| Lesetext |
● ● ● ●

Von der Suchleiste zur finanziellen Zukunft: Google bereitet sich darauf vor, mit Blockchain den Wertfluss neu zu gestalten
Die Geschichte beginnt mit einer leeren Seite und einem Suchfeld. Ihr nächstes Kapitel könnte ein unsichtbares, aber von allen genutztes Hauptbuch sein.
Die Geschichte beginnt mit einer leeren Seite und einem Suchfeld. Ihr nächstes Kapitel könnte ein unsichtbares, aber von allen genutztes Hauptbuch sein.
Autor: Prathik Desai
Übersetzung: Block unicorn
Britney Spears’ Songs liefen auf jedem Radiosender, „The Matrix“ brachte uns dazu, die Realität zu hinterfragen, und Jugendliche auf der ganzen Welt brannten CDs, um ihre eigenen Mixtapes zu erstellen. Das Internet war noch unbeholfen, der Zugang erfolgte über schrille Modemgeräusche, aber es begann bereits, in den Alltag einzudringen. Das war Ende der 1990er Jahre.
Suchmaschinen existierten bereits, aber sie wirkten chaotisch und unübersichtlich. Das Yahoo-Verzeichnis erinnerte an ein Telefonbuch, AltaVista und Lycos spuckten lange Linklisten aus – schnell, aber ungeordnet. Die Suche nach den gewünschten Informationen war oft eine mühsame Aufgabe.

● ● ● ●

| Aufgaben |
1. Welche beiden Suchmaschinen spuckten laut dem Lesetext lange Linklisten aus?
2. Gib den Abschnitt des Lesetexts ab den Wörtern „Suchmaschinen existierten bereits, aber“ bis einschließlich „eine mühsame Aufgabe.“ erneut aus. Ersetze darin „Telefonbuch“ durch „Branchenbuch“.

| Erfasste Daten |
● ● ● ●

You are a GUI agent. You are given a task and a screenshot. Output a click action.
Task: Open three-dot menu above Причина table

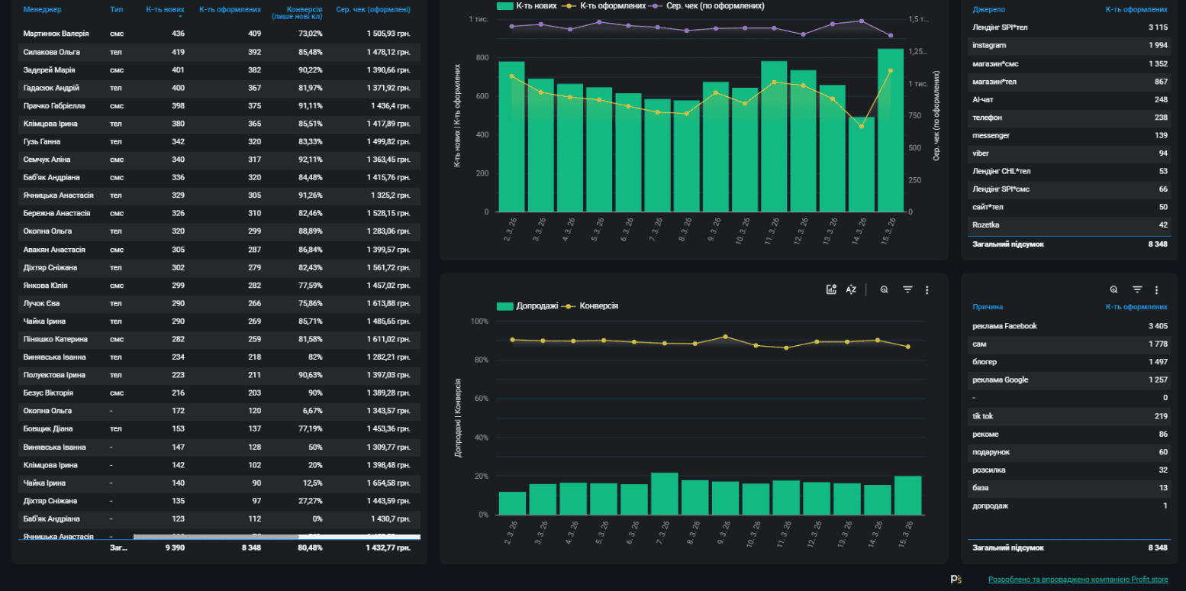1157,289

● ● ● ●

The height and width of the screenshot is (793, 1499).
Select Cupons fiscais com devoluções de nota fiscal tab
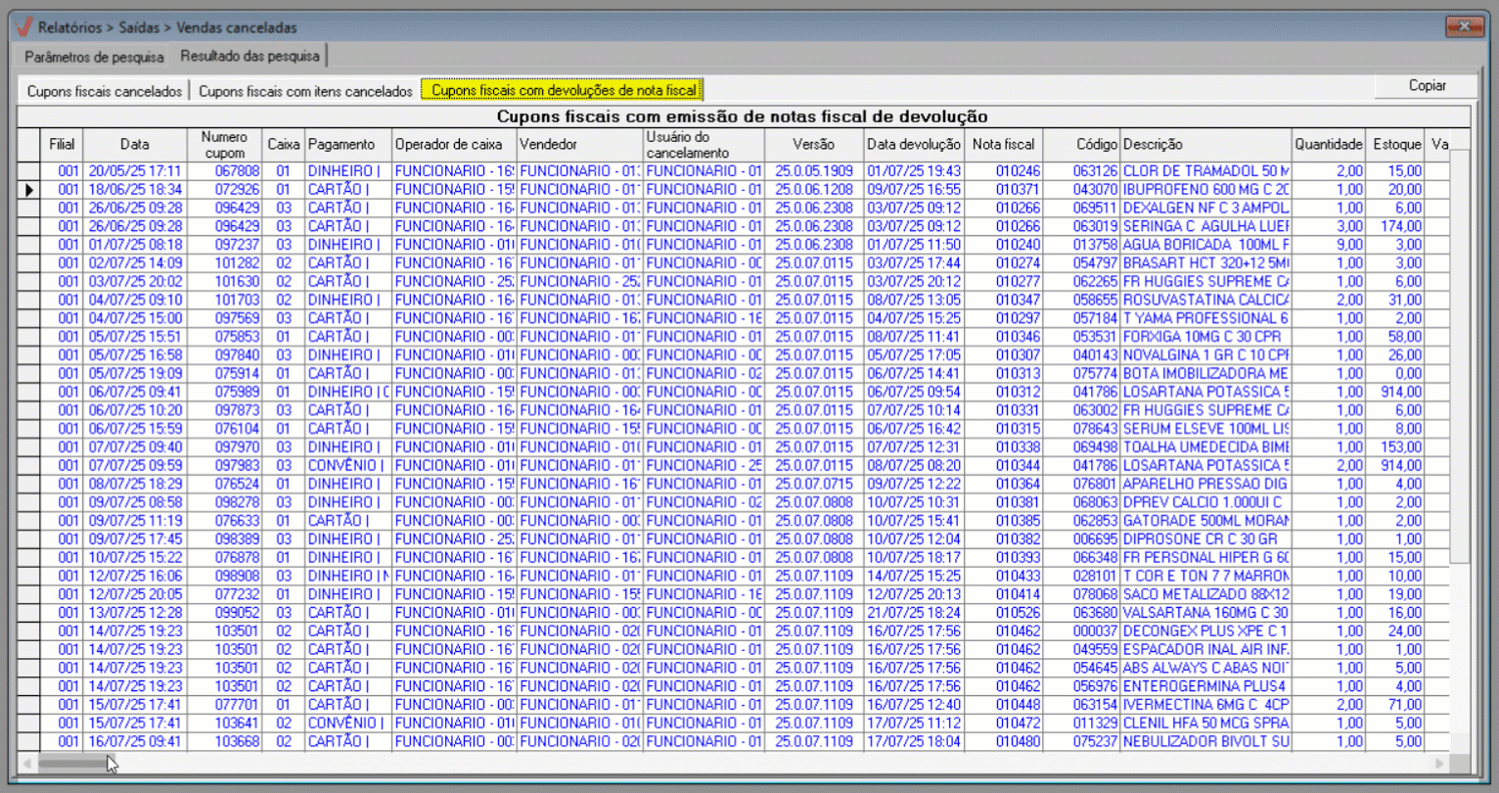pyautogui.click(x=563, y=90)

● ● ● ●

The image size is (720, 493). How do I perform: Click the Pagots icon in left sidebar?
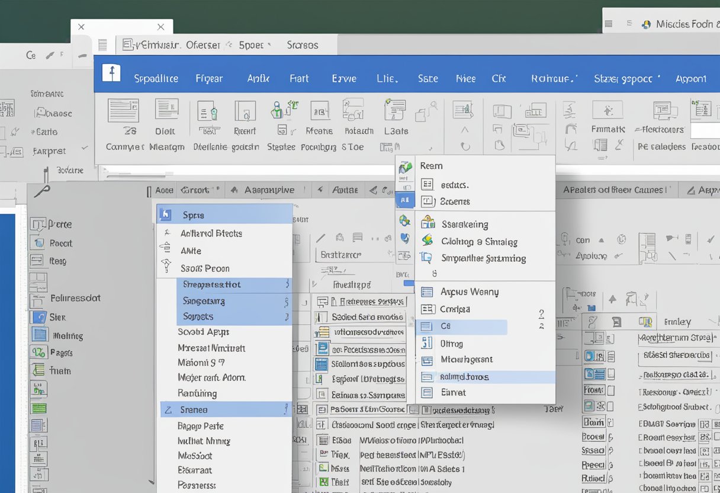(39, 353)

● ● ● ●

| Antworten |
1. AltaVista und Lycos.

2.
Suchmaschinen existierten bereits, aber sie wirkten chaotisch und unübersichtlich. Das Yahoo-Verzeichnis erinnerte an ein Branchenbuch, AltaVista und Lycos spuckten lange Linklisten aus – schnell, aber ungeordnet. Die Suche nach den gewünschten Informationen war oft eine mühsame Aufgabe.